Your tasks:
a: Reproduce the blog post on value investing, from "But the reality" down to "for our lunch.".
b: For each statement below, state whether the blog post on value investing agrees with it, answering yes or no and quoting the deciding words of the post. (i) Simon Evan Cook is an investment manager at Premier Fund Managers. (ii) The post likens large-cap, developed, high quality equities to sweet chilli crayfish and mango wraps. (iii) The post holds that, should inflation strike, the best companies are likely to have the pricing power to deal with it.
c: According to the blog post on value investing, what is perhaps the most obvious choice still available?

Page text:

Categories: Investment
Topics: blog| Premier| Asset allocation
This week: Simon Evan Cook, investment manager at Premier Fund Managers, says the search for value opportunities is proving difficult.
In the current environment, being a value investor is like facing the M&S sandwich counter at 3pm – there’s not much left to choose from. With the selection seemingly limited to the investment equivalent of spam and egg, I look back fondly to a time when the value shelves were brimming. What would we give for the equivalent of Asian equities on 1x book now?
But the reality is those opportunities are long gone, so unless we swallow our value principles and pay up, we’ll have to work a little harder for our lunch.
But there are still choices. Perhaps the most obvious is large-cap, developed, high quality equities. These are unashamedly ham, cheese and pickle – the kind of dependable, no-frills option that’s been overlooked in the scramble for sweet chilli crayfish and mango wraps.
They may not set the world on fire, but in the current environment, in which economists can’t decide if inflation or deflation is the bigger threat, they represent a sensible choice. Against a deflationary backdrop, the best companies will be able to grind out steady results while grabbing market share from their weaker rivals. But if inflation strikes, they are likely to have the pricing power to deal with that challenge too.

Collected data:

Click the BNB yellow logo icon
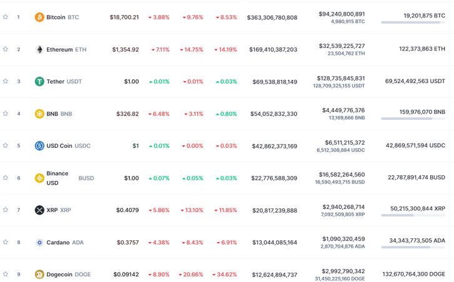 [x=39, y=114]
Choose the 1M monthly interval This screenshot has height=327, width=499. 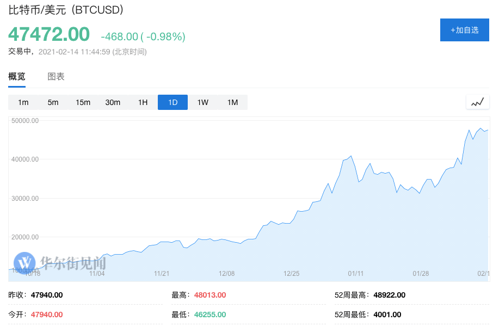232,102
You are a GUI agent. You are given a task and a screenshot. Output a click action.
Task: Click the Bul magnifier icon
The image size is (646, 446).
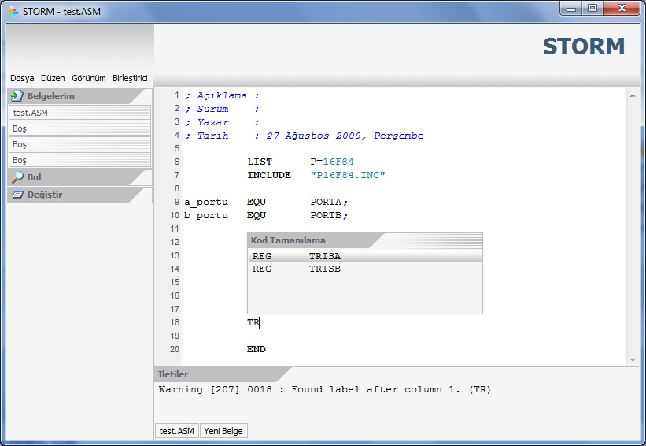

Replies:
a:
But the reality is those opportunities are long gone, so unless we swallow our value principles and pay up, we’ll have to work a little harder for our lunch.

b:
(i) Yes: "Simon Evan Cook, investment manager at Premier Fund Managers"
(ii) No: "These are unashamedly ham, cheese and pickle"
(iii) Yes: "But if inflation strikes, they are likely to have the pricing power to deal with that challenge too."

c: Large-cap, developed, high quality equities.